## ASSIGNMENT:
Wherever a line in the data holds the word "will", pull that line out.

## RECORDS PROVIDED:
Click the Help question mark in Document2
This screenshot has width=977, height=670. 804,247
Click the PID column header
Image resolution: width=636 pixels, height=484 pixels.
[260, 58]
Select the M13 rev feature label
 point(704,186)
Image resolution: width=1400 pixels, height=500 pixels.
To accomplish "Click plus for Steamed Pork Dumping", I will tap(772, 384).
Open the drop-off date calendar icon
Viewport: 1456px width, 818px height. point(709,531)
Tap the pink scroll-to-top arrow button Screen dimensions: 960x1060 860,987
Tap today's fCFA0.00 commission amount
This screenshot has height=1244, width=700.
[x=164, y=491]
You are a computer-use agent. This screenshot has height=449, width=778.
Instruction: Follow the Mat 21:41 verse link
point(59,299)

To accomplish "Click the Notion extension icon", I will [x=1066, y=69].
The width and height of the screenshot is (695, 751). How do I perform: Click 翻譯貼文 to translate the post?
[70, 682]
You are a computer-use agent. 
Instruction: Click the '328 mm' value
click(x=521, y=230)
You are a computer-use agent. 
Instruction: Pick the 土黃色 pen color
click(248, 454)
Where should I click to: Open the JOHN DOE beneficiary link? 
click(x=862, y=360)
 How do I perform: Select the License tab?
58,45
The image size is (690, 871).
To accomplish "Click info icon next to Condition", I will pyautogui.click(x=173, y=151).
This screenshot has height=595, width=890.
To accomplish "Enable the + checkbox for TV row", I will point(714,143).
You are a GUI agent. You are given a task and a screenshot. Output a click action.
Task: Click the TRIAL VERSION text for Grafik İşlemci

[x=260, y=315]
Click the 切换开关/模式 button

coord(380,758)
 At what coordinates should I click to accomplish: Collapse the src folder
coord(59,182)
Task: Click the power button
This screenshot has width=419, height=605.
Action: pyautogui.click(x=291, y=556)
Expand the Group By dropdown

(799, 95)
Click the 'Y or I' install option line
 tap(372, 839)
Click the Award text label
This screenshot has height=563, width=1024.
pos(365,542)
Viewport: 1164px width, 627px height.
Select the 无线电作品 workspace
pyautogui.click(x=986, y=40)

## EXPECTED OUTPUT:
To accomplish "Click plus for Steamed Pork Dumping", I will tap(772, 384).
To accomplish "Click the Notion extension icon", I will [x=1066, y=69].
To accomplish "Click info icon next to Condition", I will pyautogui.click(x=173, y=151).
To accomplish "Enable the + checkbox for TV row", I will point(714,143).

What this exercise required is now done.